SAN FRANCISCO — Facebook and Instagram parent company Meta Platforms Inc. reported stronger-than-expected results for the second quarter on Wednesday, sending shares sharply higher in after-hours trading.

The Menlo Park, California-based company earned $13.47 billion, or $5.16 per share, in the April-June period. That’s up 73% from $7.8 billion, or $2.98 per share, in the same period a year earlier.

Revenue rose 22% to $39.07 billion from $32 billion.

Analysts, on average, were expecting earnings of $4.72 per share on revenue of $38.26 billion, according to a poll by FactSet.

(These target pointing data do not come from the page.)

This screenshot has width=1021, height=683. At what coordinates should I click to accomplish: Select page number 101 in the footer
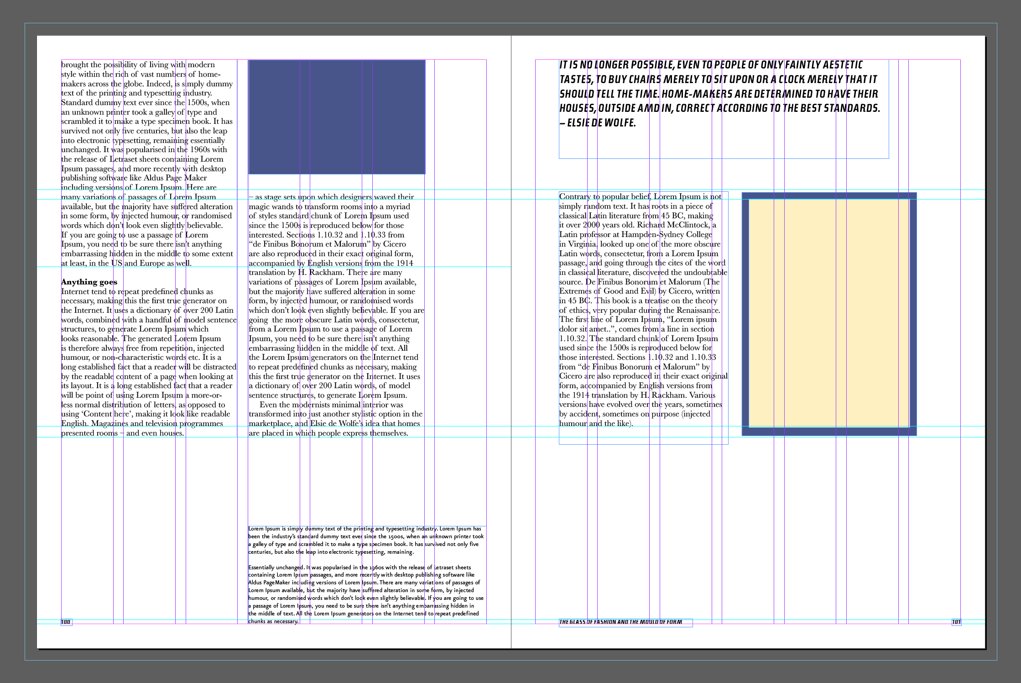pyautogui.click(x=956, y=622)
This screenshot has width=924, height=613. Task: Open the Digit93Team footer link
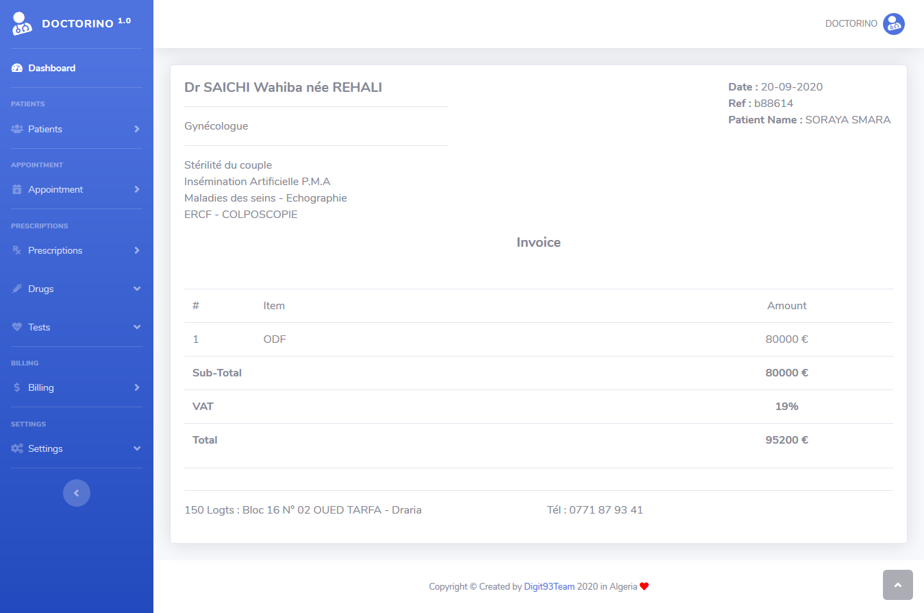click(549, 586)
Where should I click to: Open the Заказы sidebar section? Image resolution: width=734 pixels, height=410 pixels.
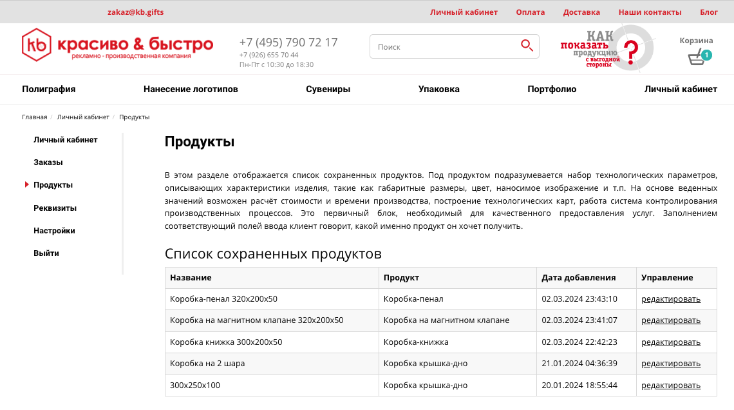(x=48, y=162)
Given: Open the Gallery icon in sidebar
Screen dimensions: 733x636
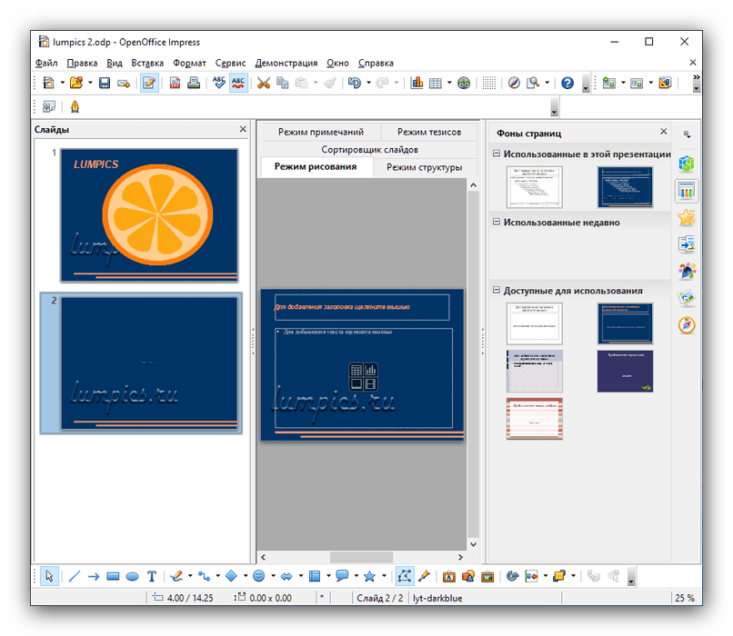Looking at the screenshot, I should coord(687,298).
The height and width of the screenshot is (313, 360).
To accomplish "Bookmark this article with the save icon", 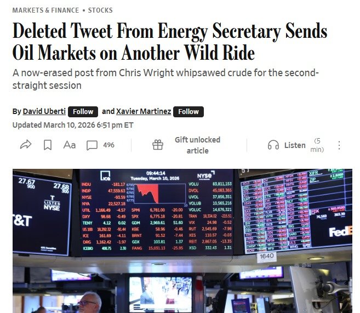I will pos(48,145).
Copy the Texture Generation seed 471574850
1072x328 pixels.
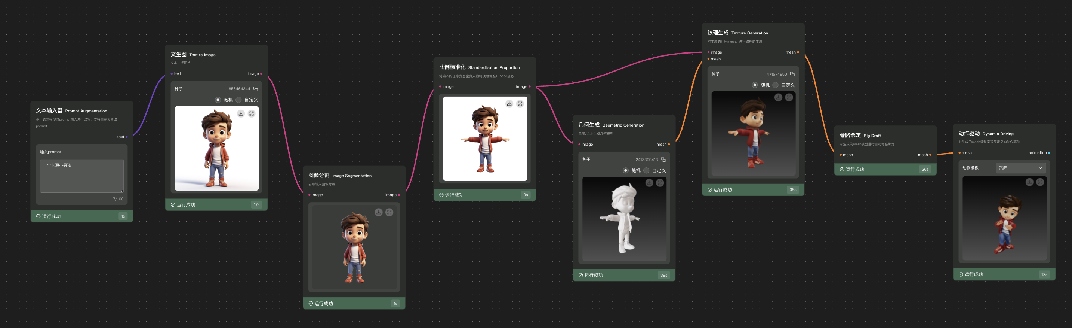coord(792,74)
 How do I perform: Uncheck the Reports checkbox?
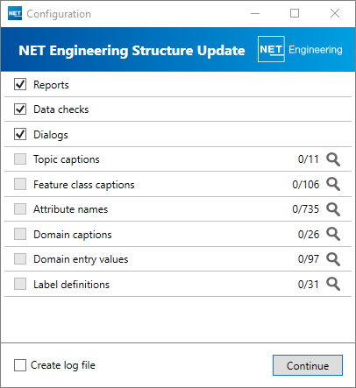pyautogui.click(x=20, y=84)
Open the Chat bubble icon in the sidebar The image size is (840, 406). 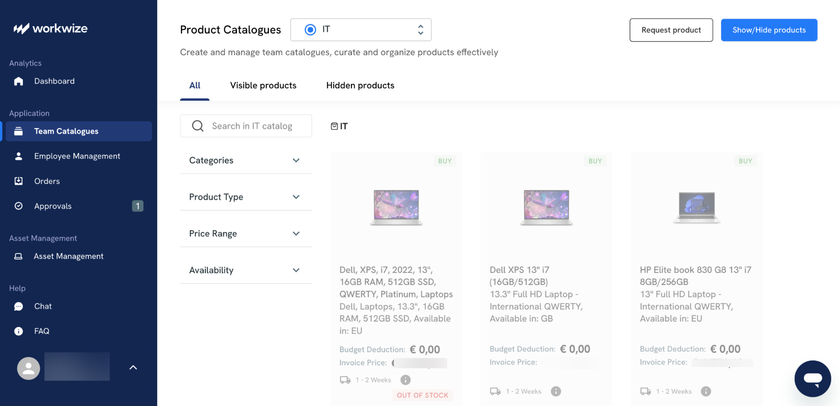[18, 306]
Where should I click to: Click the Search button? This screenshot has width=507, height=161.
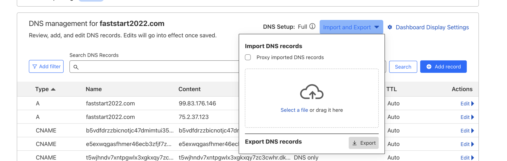[x=403, y=67]
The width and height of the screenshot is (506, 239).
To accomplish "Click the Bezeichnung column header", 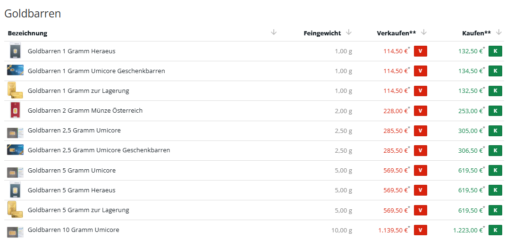I will click(x=27, y=33).
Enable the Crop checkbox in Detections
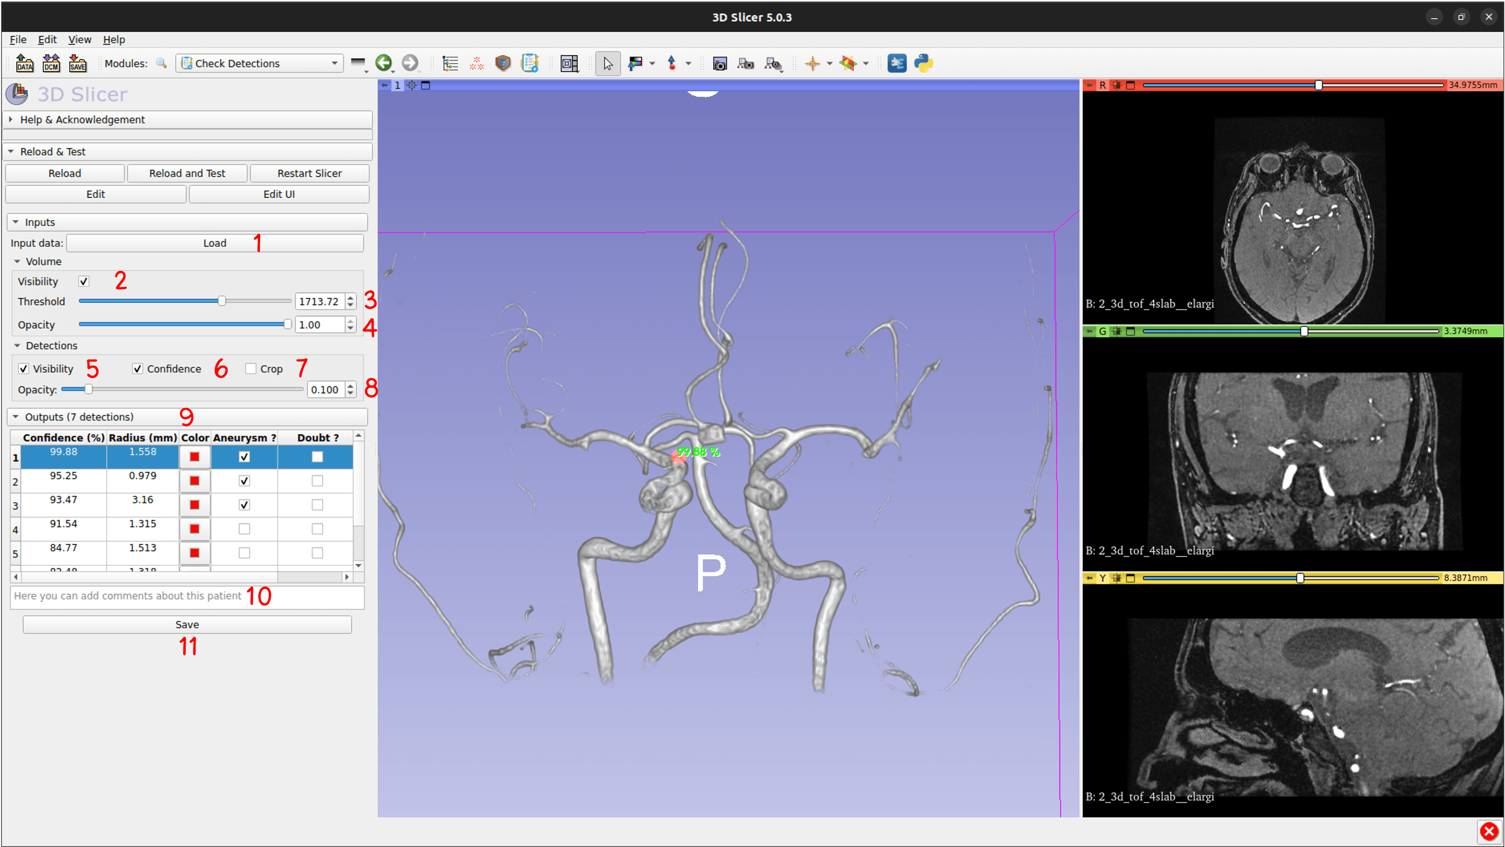 [250, 368]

“We had a strong quarter, and Meta AI is on track to be the most used AI assistant in the world by the end of the year,” said CEO Mark Zuckerberg in a statement.

The number of daily active users for Meta’s family of apps — Facebook, Instagram, WhatsApp and Messenger — was 3.27 billion for June, an increase of 7% from a year earlier. The company no longer breaks out user figures for Facebook as it had in the past.

Meta said it expects its third-quarter revenue to land in the range of $38.5 billion to $41 billion. Analysts are expecting $39.1 billion.

The company hasn’t given guidance for 2025 yet — it said it will do so during its fourth-quarter earnings call — but it expects infrastructure costs to be a “significant driver of expense growth” in the coming year. Like other big tech companies, Meta is investing heavily in building its artificial intelligence capacity, including in data centers, and expects “significant capital expenditures growth in 2025 as we invest to support our artificial intelligence research and product development efforts.”

Meta is in a good position to grow “at a much faster pace than the competition in both the AI and ad spaces going forward,” said Thomas Monteiro, senior analyst at Investing.com.

“That’s because Zuckerberg’s company keeps showing signs that it is able to keep growing at the 20%+ per quarter level in a much more efficient way than other big tech peers, such as Alphabet and Microsoft, for example; which are not only struggling to keep revenue growth in the double digits, but also are progressively taking a bigger hit on the margins side,” he added.

Monteiro added that Meta’s strategy of focusing its growth on younger users outside of the U.S. appears to be paying off, though the numbers “would have been even better” were it not for its Reality Labs segment dragging revenue lower.

Meta’s stock rose $23.67, or 5%, to 498.50 in after-hours trading.